Como gerenciar resíduos hospitalares (RSS): PGRSS, classificação ANVISA, armazenamento, coletora licenciada e fluxos especiais.

Leitura ~12 min RSS · ANVISA Ver PGRSS

Guia gerenciamento de resíduos hospitalares

Cluster hospitalar da Aglobal. Par: Coleta seletiva hospitalar. Lixeira branca — RSS · guia pilar.

O que é gerenciamento de resíduos hospitalares?

Gerenciamento de resíduos hospitalares é o conjunto de práticas para segregar, armazenar, transportar e destinar RSS (resíduos de serviços de saúde) conforme ANVISA — com PGRSS documentado e operador licenciado.

Interativo

Grupos RSS — classificação ANVISA

Aviso

Este guia é informativo. Estabelecimentos de saúde devem seguir RDC ANVISA, PGRSS aprovado e assessoria sanitária qualificada. Não substitui licenciamento nem fiscalização.

O que é gerenciamento de resíduos hospitalares

Gerenciamento de resíduos hospitalares abrange todo o ciclo dos resíduos de serviços de saúde (RSS) — da geração em consultórios, clínicas, hospitais e laboratórios até a destinação final por empresa licenciada. No Brasil, a referência principal é a RDC ANVISA nº 222/2018 e normas correlatas.

Diferente da coleta seletiva doméstica (papel, plástico, metal, vidro), o fluxo hospitalar prioriza risco biológico e exige o PGRSS (Plano de Gerenciamento de Resíduos de Serviços de Saúde). Guia por cor: lixeira branca — RSS.

PGRSS — plano obrigatório

O PGRSS descreve como o estabelecimento identifica, segrega, armazena, transporta e destina cada tipo de RSS. Deve conter:

  • Classificação dos resíduos por grupo (A, B, C, D, E)
  • Cores e recipientes por fluxo
  • Responsáveis técnicos e equipe treinada
  • Área de armazenamento temporário
  • Contrato com empresa coletora licenciada
  • Procedimentos de higienização e registro

Armazenamento temporário: armazenamento de resíduos. Gestão integrada geral: gestão de resíduos.

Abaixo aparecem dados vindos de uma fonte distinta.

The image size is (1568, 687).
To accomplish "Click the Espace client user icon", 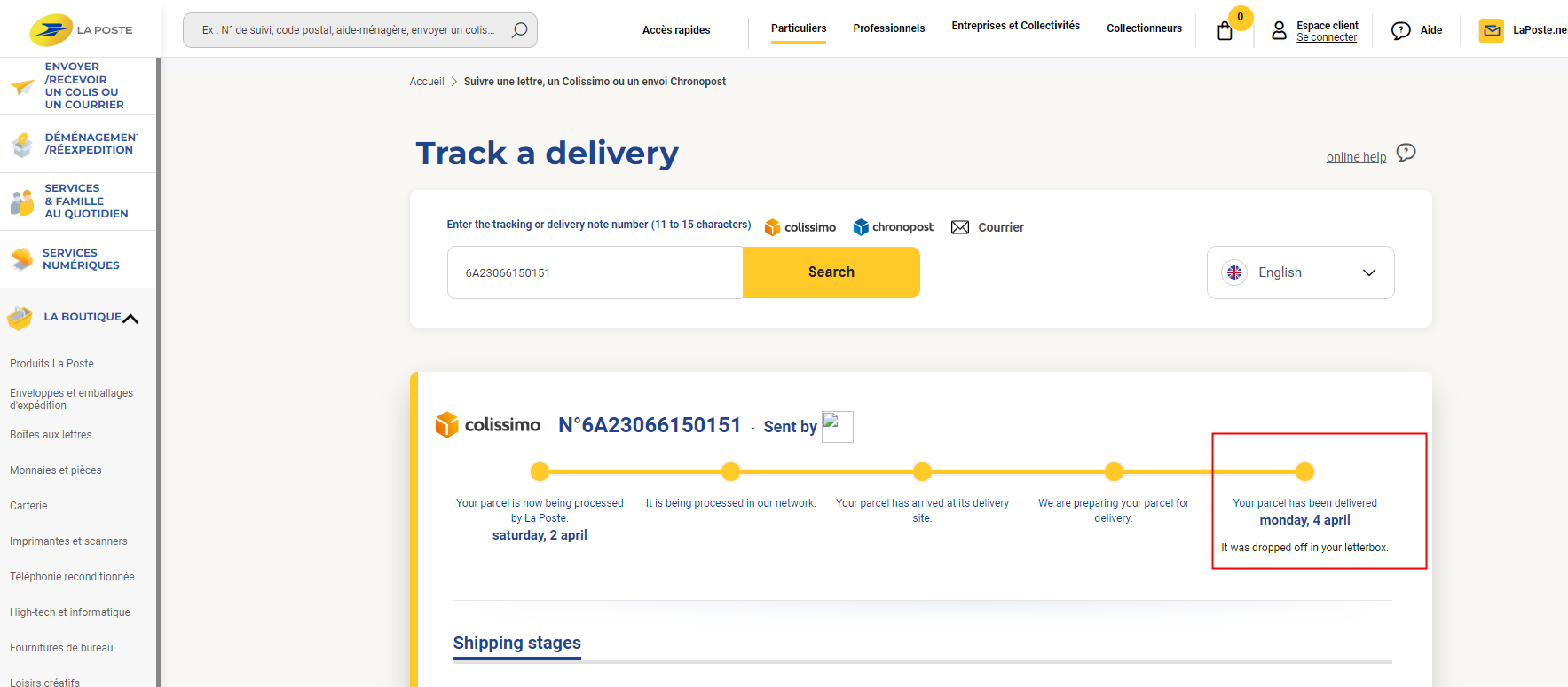I will [1279, 31].
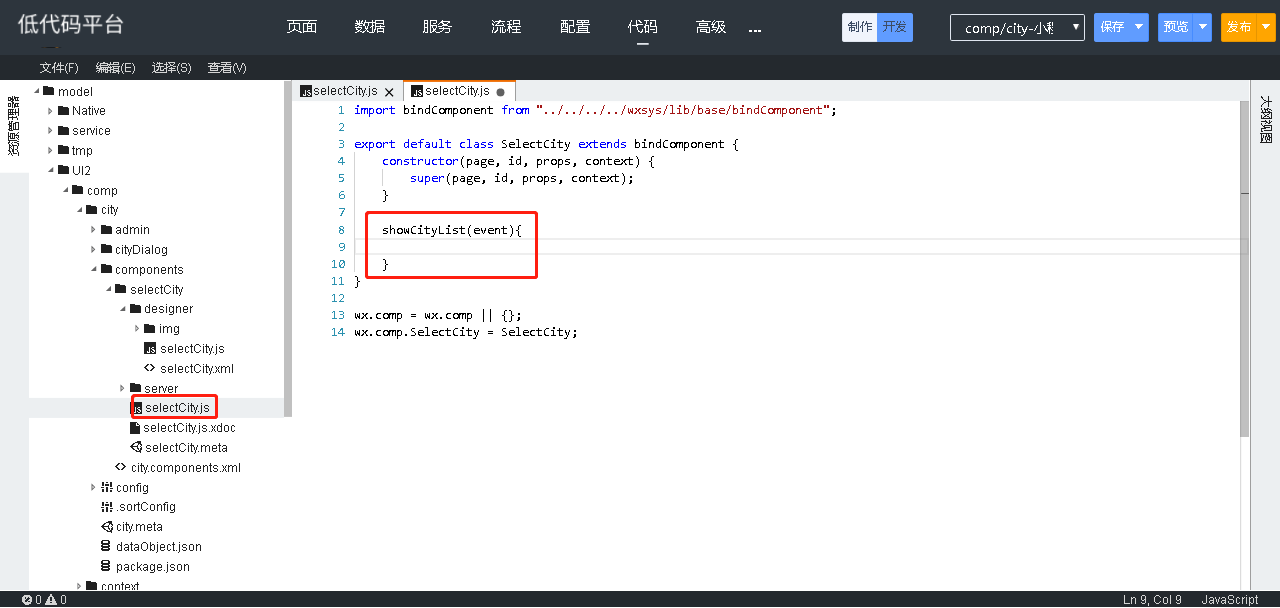Switch to 开发 mode
Screen dimensions: 1280x608
pos(895,27)
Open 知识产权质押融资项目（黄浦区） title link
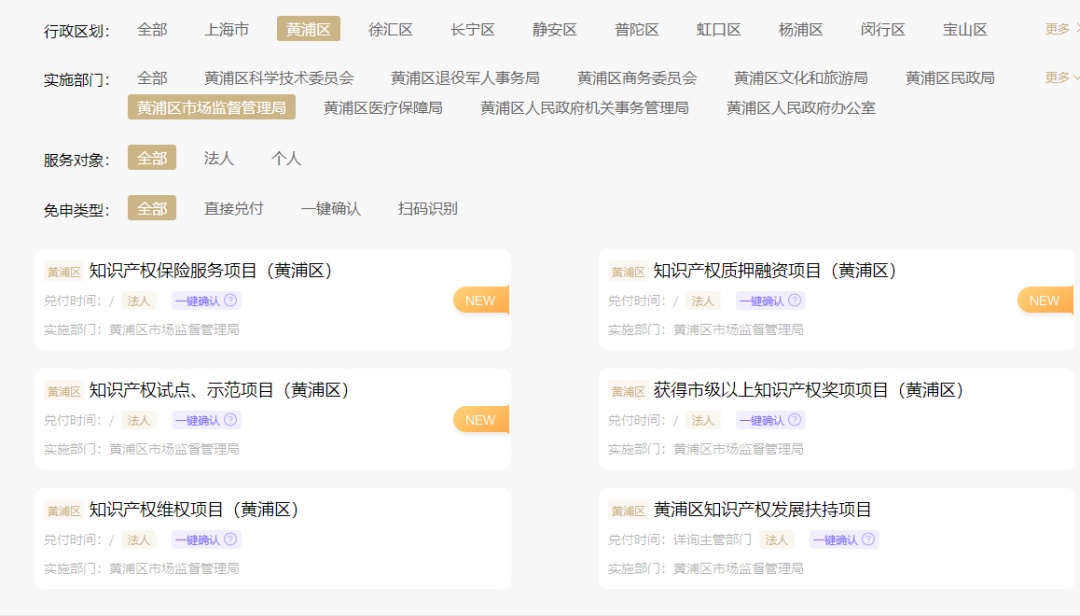 point(775,271)
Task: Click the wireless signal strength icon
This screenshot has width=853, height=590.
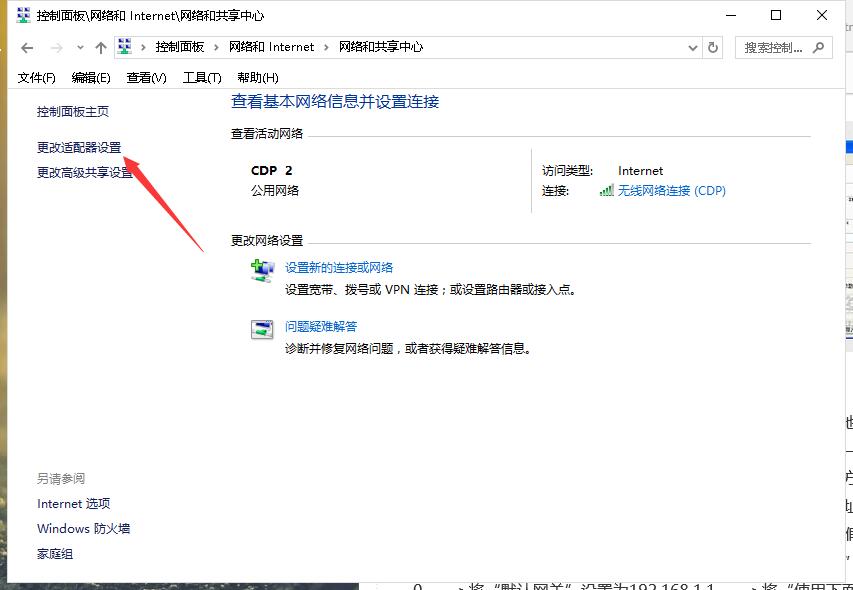Action: point(606,191)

Grupos de RSS (visão geral)

Grupo Risco Exemplos Cor usual*
A Baixo Papel administrativo, embalagens sem restos, alimentos de refeitório (conforme PGRSS) Branco
B Biológico Papel toalha contaminado, gaze, luvas de procedimento não cirúrgico Conforme PGRSS (ex.: amarelo)
C Perfurocortante Agulhas, lâminas, ampolas quebradas Recipiente rígido âmbar
D Químico Medicamentos vencidos, reagentes Conforme PGRSS / laranja
E Radioativo Fontes de medicina nuclear CNEN — fluxo roxo

*Cores podem variar conforme PGRSS interno e contrato com coletora — o branco para grupo A é o mais difundido na sinalização de RSS comum.

Dois sistemas no hospital

Hospitais operam dois fluxos paralelos:

  1. RSS — áreas assistenciais, laboratório, centro cirúrgico — regulado pela ANVISA
  2. Recicláveis administrativos — papel, plástico e metal de escritórios e áreas não clínicas — pode seguir cores da coleta seletiva municipal

Nunca misture RSS infectante com reciclável de copa administrativa. Guia operacional: coleta seletiva hospitalar.

Responsabilidades

  • Direção clínica / administrativa — aprovar PGRSS e recursos
  • Enfermagem / CCIH — protocolos de segregação na origem
  • Engenharia clínica / facilities — área de armazenamento e equipamentos
  • Coletora licenciada — transporte e destinação conforme contrato

Armazenamento e área de resíduos

  • Área exclusiva, ventilada, com piso impermeável
  • Refrigeração quando exigido para grupos específicos
  • Tempo máximo de armazenamento conforme PGRSS
  • Higienização diária de recipientes e piso
  • Acesso restrito a pessoal autorizado

Perigosos químicos (grupo D): lixeira laranja. Industrial: container industrial.

Erros graves

  • Descartar RSS no lixo urbano comum
  • Misturar grupo B com grupo A
  • Perfurocortante em saco comum — grupo C exige caixa rígida
  • Operar sem PGRSS ou coletora licenciada
  • Usar coleta seletiva doméstica em centro cirúrgico

Checklist — gerenciamento hospitalar

  • PGRSS elaborado e atualizado
  • Grupos A–E identificados por área
  • Recipientes e cores conforme plano
  • Equipe treinada na segregação
  • Área de armazenamento adequada
  • Contrato com coletora licenciada
  • Fluxos especiais (químico, radioativo) apartados

Rotina operacional e turnos

O gerenciamento de resíduos hospitalares exige procedimento contínuo em todos os turnos. Na admissão, colaboradores clínicos e administrativos recebem orientação sobre grupos RSS e sobre a diferença entre lixeira branca (grupo A) e recipientes de risco biológico. Enfermagem verifica na passagem de plantão se coletores de perfurocortante não estão transbordando e se sacos de grupo B estão fechados corretamente antes do transporte interno.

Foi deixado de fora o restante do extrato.